Monmouthshire and South Wales Miners' Association
- Merged into: South Wales Miners' Federation
- Founded: January 1888
- Dissolved: 24 October 1898
- Location: Wales;
- Members: 6,059 (1892)
- Key people: William Brace (agent)
- Affiliations: MNU, MFGB

= Monmouthshire and South Wales Miners' Association =

Trade union in south-east Wales

The Monmouthshire and South Wales Miners' Association was a trade union representing coal miners in south eastern Wales.

Miners in Monmouthshire were organised in the 1870s in various small unions affiliated to the Amalgamated Association of Miners. This collapsed in 1875, and there was little trade union activity until 1886, when A. Stanley represented Monmouthshire miners at a conference of the Miners' National Union (MNU).

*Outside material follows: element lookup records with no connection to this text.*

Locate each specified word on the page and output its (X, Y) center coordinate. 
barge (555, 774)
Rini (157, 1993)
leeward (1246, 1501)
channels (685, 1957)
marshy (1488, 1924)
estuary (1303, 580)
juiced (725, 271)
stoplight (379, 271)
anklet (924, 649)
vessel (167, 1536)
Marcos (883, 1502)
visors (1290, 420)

This provided the spur for the formation of the Monmouthshire Miners' Association, in January 1888, which affiliated to the MNU.

Unlike the Cambrian Miners' Association, the Monmouthshire Miners opposed the sliding scale of wages, whereby payments varied in accordance with the export price of coal. In 1889, the Miners' Federation of Great Britain (MFGB) was established at a conference in Newport. The Monmouthshire Miners was a founding member, and the MFGB shared its position on the sliding scale. In the hope of recruiting more widely, the union changed its name to the Monmouthshire and South Wales Miners' Association.

In 1892, the union joined a committee, which for the first time brought together those Welsh coal-mining unions which supported the sliding scale, and those which did not. Subsequently, the employers ended the sliding scale in response to the Welsh coal strike of 1898. This led the Monmouthshire Miners to merge with the other local unions, forming the South Wales Miners' Federation.

The union was led by Samuel Mills, its general secretary, and its agents, William Brace and Ben Davies.